- [HOW TO COMPLETE THIS TASK]
Where does the word "menu" show up in the records? Copy every line that has it.

- [EXTRACTED RECORDS]

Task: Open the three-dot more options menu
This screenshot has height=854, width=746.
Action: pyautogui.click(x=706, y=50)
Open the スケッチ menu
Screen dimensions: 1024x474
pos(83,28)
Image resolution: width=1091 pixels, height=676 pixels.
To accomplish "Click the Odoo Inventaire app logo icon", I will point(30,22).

* * *

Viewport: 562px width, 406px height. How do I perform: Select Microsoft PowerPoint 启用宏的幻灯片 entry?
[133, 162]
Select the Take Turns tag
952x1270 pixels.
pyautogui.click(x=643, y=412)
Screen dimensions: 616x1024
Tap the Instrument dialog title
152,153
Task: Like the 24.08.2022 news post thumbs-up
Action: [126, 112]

- [ANSWER SPACE]
Task: Open the three-dot more options menu
Open the スケッチ menu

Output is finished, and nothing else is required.